Projet Mémoire

Bruce Wetherall (source primaire)

Ce témoignage fait partie de l’archive du Projet mémoire

Prenez note que les sources primaires du Projet Memoire abordent des temoignages personnels qui refletent les interpretations de l'orateur. Les temoignages ne refletent pas necessairement les opinions du Projet Memoire ou de Historica Canada.

SS Point Pleasant Park
La transcription en français n’est pas disponible en ce moment. Veuillez consulter la transcription en anglais.

Transcription

Le père de mon ami Frank était proche d’un homme nommé Lloyd Spalding, qui dirigeait le conseil scolaire de Hamilton. Frank nous a suggéré de prendre contact avec lui parce qu’il pourrait nous aider. Nous avons pris rendez-vous avec lui et sommes allés le voir. Il nous a malheureusement dit qu’il ne pouvait rien faire pour nous faire entrer dans la marine, mais qu’il pouvait nous faire entrer dans la marine marchande. À l’époque, aucun d’entre nous n’avait idée de ce qu’était la marine marchande.

En novembre 1942, j’ai été affecté au Point Pleasant Park, tandis que Frank a été affecté, si je me souviens bien, au Glacier Park. C’est là que nous nous sommes séparés. Il est parti en Grande-Bretagne et j’ai embarqué sur un navire à destination de l’Afrique du Sud. Aucun d’entre nous ne connaissait sa destination avant de prendre la mer; elle ne nous était révélée que lorsque nous étions déjà en route.

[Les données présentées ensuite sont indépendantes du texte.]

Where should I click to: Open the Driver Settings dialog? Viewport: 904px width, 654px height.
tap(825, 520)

Nous avons donc quitté Montréal [Québec] et descendu le Saint-Laurent. La seule véritable tempête que j’ai connue a eu lieu dans le golfe du Saint-Laurent, au point où nous avons reculé de treize kilomètres. Le navire n’était pas complètement chargé non plus. Comme il était tard et qu’on craignait la glace, on nous a redirigés vers Halifax [Nouvelle-Écosse] pour remplir le navire. Après avoir traversé la tempête, nous avons atteint Halifax, fait le chargement et poursuivi notre route vers l’Afrique du Sud.

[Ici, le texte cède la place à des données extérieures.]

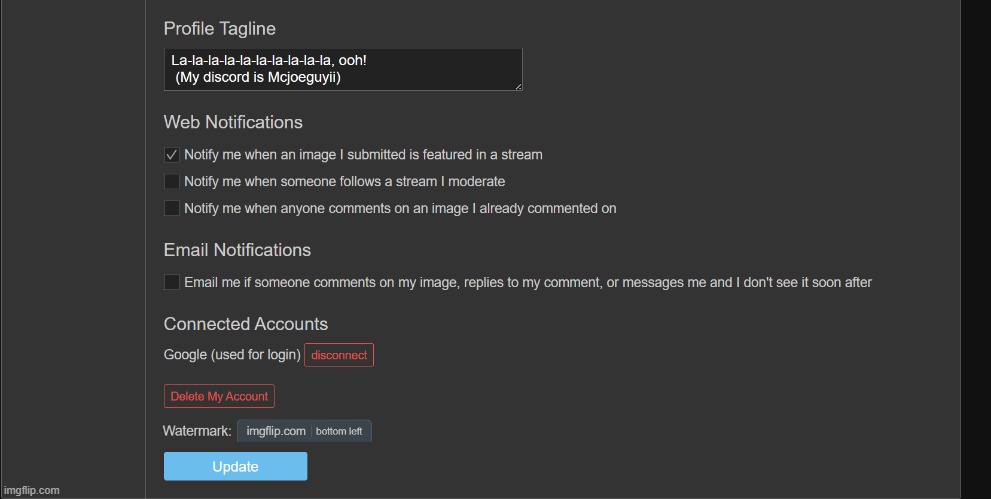Click the 'Google (used for login)' text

Nous nous sommes rendus jusqu’aux Antilles et, lorsque nous sommes arrivés à Port of Spain, à Trinité, il y avait une mission pour les marins [mission chrétienne dans les ports de partout dans le monde destinée aux marins marchands], mais il n’y avait pratiquement aucun marin dans les parages. Apparemment, le convoi qui nous précédait avait été décimé par les sous-marins allemands et tous étaient retournés se recharger. Nous sommes arrivés quelques jours plus tard et n’avons rien vu du tout. Nous sommes restés là pendant deux semaines pour faire le plein, puis nous sommes repartis pour Le Cap [Afrique du Sud], en suivant à peu près la même route que précédemment. Au retour, nous nous sommes rendus à Takoradi, sur la Côte-de-l’Or [aujourd’hui le Ghana] et avons chargé du minerai de manganèse. Nous avons refait le plein à Trinité, puis nous sommes allés à Philadelphie, où nous avons déchargé le minerai. Ce minerai était utilisé pour fabriquer des canons de fusils, car il produisait un acier très résistant.

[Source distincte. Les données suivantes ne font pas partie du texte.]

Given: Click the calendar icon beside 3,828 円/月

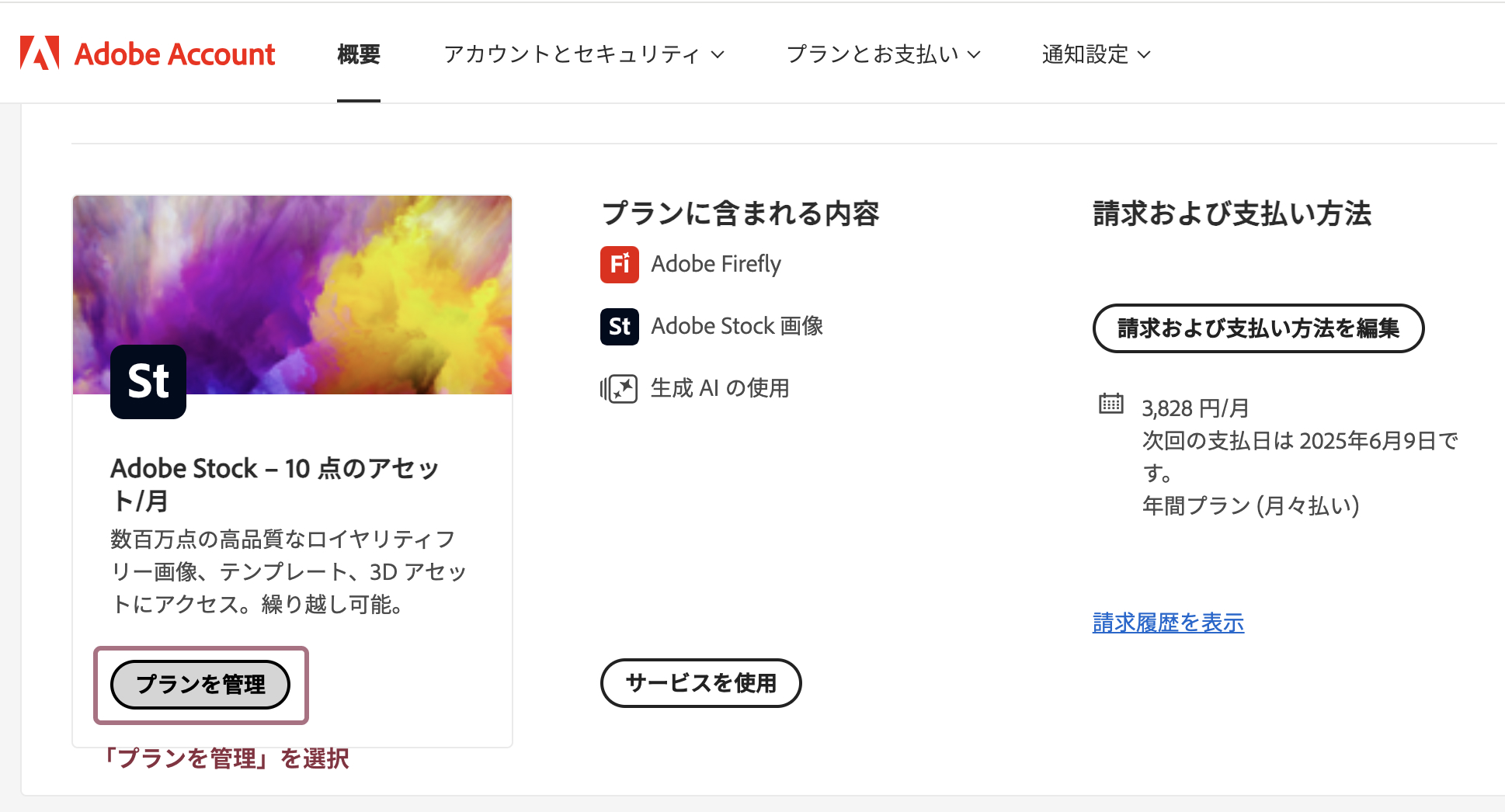Looking at the screenshot, I should (1111, 404).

En décembre [1944], quelques jours avant Noël, quelqu’un du gouvernement canadien (je n’ai jamais pu me rappeler qui, même si j’aurais dû) a annoncé que tous ceux d’entre nous qui étaient intéressés par un cours d’opérateur radio y auraient accès à leurs frais. En échange, ils s’arrangeraient pour que nous ayons un sursis d’appel. Dans la marine marchande, après un voyage complet, il était possible de quitter le navire et d’en rester là. Mais les autorités savaient qu’on n’était plus en service, et on finissait par se faire rappeler dans l’armée.

On a donc eu un sursis et j’ai voulu en profiter. Je n’ai pas fait de troisième voyage, une vraie bénédiction pour moi. J’ai commencé un cours d’opérateur radio à Toronto [Ontario] au Radio College of Canada. Six semaines plus tard, le navire, sur le chemin du retour, a été torpillé au large de la côte ouest de l’Afrique, et dix membres d’équipage sont morts. La plupart d’entre eux se trouvaient dans les quartiers des marins à l’arrière du navire; neuf ont été tués lors de l’explosion initiale et un autre est mort plus tard dans les canots de sauvetage.

Aujourd’hui encore, lorsque je mentionne que j’ai été dans la marine marchande pendant la guerre, les gens me demandent ce que c’est. Beaucoup ne savent toujours pas ce que c’est aujourd’hui. Pourtant, c’est nous qui en avons perdu le plus en pourcentage pendant la guerre.